Thursday, November 8, 2012: 3:00 PM-4:30 PM
International C (Sheraton Baltimore City Center Hotel)
*Names in bold indicate Presenter
Organizers: Allison Atteberry, University of Virginia
Moderators: Jonah Rockoff, Columbia University and Eric Taylor, Stanford University
Chairs: Richard Murnane, Harvard University
Teachers vary widely in their ability to improve student achievement and the difference between effective and ineffective teachers have substantial effects, not only on standardized tests outcomes, but on later life outcomes (Chetty, Friedman, & Rockoff, 2011). As a result, educational practitioners, policymakers and researchers are searching for and experimenting with ways to improve the quality of teaching. Some of these efforts focus on teacher recruitment, under the belief that teachers with attributes observable at hiring may ultimately make better teachers. Some evidence supports this proposition, although most research uses blunt measures of teacher attributes and fails to identify attributes that meaningfully predict later effectiveness in the classroom. Others attempt to identify mentoring or professional development interventions that improve the knowledge and skills of the existing teaching labor force. Here again, some notable successes demonstrate the potential for improvement (Taylor & Tyler, 2011; Yoon, 2007), but most interventions appear to have little if any effect on teacher ability in the classroom.
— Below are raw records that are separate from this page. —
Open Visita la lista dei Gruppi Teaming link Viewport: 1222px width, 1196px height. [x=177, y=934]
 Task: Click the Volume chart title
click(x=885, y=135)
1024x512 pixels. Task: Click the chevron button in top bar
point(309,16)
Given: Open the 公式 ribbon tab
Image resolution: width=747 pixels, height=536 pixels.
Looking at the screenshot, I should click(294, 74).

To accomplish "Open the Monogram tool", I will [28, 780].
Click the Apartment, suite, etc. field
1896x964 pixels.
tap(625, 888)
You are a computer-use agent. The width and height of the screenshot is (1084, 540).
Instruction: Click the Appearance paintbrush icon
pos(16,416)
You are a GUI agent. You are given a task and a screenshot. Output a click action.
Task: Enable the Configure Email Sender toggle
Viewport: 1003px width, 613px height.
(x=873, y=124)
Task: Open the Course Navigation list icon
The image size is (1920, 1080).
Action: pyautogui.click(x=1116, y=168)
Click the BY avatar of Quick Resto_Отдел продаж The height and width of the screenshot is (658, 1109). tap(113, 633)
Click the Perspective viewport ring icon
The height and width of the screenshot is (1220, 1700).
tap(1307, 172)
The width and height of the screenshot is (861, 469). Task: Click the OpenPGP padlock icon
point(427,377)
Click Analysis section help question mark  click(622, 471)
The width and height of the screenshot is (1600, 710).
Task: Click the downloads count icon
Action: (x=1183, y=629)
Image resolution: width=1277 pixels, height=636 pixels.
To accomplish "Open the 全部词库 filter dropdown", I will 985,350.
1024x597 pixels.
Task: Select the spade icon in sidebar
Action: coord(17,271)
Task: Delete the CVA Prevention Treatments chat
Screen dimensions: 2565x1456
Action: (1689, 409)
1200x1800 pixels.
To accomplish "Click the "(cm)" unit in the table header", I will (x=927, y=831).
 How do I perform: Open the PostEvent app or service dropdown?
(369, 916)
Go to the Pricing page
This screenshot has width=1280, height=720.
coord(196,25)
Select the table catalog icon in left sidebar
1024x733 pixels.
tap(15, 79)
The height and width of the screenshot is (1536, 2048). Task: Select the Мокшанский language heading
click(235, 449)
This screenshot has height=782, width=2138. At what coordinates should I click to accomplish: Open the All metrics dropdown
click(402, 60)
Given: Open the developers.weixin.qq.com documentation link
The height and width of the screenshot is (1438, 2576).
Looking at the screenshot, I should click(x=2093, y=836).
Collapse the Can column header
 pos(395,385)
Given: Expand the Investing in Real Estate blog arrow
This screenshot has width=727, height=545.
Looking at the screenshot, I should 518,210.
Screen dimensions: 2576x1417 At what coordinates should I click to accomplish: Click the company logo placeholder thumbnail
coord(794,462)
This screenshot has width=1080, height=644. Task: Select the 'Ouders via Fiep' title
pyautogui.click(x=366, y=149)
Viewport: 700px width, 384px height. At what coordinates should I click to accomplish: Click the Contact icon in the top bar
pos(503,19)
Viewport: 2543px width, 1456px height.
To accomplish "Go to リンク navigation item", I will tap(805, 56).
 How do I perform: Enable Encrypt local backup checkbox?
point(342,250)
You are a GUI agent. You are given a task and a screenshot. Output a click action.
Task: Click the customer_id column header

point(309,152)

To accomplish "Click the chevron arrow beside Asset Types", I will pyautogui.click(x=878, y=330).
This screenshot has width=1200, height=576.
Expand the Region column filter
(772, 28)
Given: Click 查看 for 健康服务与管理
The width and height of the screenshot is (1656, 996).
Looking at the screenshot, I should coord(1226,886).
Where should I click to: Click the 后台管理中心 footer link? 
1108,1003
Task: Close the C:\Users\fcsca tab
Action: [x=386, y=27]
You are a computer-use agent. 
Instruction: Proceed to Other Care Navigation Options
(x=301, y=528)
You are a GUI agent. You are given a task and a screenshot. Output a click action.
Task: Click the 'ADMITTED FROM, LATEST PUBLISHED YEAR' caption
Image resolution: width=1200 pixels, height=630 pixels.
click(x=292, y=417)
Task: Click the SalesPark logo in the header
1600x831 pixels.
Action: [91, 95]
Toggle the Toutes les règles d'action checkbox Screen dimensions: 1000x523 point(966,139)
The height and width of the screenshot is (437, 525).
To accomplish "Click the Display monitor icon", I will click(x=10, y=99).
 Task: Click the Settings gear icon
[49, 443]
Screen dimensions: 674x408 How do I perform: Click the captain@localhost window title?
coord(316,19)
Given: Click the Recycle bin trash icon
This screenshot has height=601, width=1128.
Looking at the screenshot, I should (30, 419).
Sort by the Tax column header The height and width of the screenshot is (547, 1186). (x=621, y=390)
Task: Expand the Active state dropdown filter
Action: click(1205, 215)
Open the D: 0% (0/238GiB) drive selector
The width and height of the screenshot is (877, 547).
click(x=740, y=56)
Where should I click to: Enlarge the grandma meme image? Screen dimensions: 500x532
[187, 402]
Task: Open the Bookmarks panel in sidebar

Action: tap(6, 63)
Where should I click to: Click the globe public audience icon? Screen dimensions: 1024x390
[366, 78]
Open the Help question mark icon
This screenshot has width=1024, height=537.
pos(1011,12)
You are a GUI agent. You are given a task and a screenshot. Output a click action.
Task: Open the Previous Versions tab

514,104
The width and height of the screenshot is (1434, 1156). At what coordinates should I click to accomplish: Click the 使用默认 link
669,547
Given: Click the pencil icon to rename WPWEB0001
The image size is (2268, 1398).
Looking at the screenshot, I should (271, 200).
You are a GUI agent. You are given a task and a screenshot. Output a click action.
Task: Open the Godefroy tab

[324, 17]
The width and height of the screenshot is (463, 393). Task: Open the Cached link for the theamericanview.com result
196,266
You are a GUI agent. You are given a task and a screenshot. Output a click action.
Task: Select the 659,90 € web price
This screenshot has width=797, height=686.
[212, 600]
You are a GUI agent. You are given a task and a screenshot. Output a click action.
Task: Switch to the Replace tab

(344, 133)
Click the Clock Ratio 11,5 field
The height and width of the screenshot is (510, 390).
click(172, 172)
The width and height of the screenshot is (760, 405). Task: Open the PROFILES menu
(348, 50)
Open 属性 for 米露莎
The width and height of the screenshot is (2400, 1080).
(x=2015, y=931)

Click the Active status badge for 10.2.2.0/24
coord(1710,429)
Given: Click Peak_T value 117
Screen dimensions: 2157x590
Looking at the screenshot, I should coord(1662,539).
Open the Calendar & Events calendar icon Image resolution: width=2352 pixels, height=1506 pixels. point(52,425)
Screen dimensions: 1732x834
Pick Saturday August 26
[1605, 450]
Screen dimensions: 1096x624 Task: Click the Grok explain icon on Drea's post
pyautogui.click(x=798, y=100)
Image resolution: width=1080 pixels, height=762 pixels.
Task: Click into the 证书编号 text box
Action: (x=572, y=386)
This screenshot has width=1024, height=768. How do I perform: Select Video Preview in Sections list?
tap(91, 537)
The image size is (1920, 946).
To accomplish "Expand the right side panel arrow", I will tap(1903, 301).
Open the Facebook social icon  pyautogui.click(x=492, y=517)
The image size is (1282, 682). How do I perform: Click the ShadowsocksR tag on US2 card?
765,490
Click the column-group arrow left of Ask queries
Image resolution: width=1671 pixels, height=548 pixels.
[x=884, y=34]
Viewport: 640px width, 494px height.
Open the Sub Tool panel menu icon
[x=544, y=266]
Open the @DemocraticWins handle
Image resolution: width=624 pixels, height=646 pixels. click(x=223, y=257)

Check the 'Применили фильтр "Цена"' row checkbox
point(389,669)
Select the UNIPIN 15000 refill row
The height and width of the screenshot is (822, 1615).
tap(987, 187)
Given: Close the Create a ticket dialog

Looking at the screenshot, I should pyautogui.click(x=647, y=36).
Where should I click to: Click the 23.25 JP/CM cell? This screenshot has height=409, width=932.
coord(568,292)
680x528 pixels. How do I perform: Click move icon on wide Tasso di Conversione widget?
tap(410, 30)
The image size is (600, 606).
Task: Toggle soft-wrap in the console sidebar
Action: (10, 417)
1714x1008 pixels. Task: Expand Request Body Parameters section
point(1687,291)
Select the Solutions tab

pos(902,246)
The general lack of understanding of the attributes, skills or behaviors of teachers that contribute to their effectiveness or of the factors that facilitate their improvement stands in contrast to what has become a stylized fact that, on average, teachers meaningfully improve during the first three to six years of their careers. What occurs during this period that makes teachers more become effective? Could teachers learn these lessons prior to entering teaching so that they are more effective in their initial teaching or could they learn the skills more quickly once they enter the classroom? The timing of their improvement could have meaningful implications for students especially given the high proportion of teachers who only teach for a few years.
A variety of factors may affect teachers’ returns to experience, especially in the first five to ten years. These include their ability to learn, the extent to which teachers develop relevant skills prior to entering the classroom, the opportunities they have to learn, and the quality of the environment in which they find themselves first exercising their practice and learning “on the job.” The four papers in this session directly investigate these important aspects of teacher development. Atteberry et al and Kraft and Papay focus on better understanding the general returns to teaching experience as a way of improving the quality of teaching. Bastian et al. examine the returns to experience for science teachers. Goldhaber et al. examine the effectiveness of teacher preparation programs to better understand the differential abilities of teachers at entry to the profession. Together, the papers provide insight into the factors that naturally shape the quality of the teacher workforce, and lessons learned provide guidance for policy and future efforts to improve the overall distribution of teacher quality.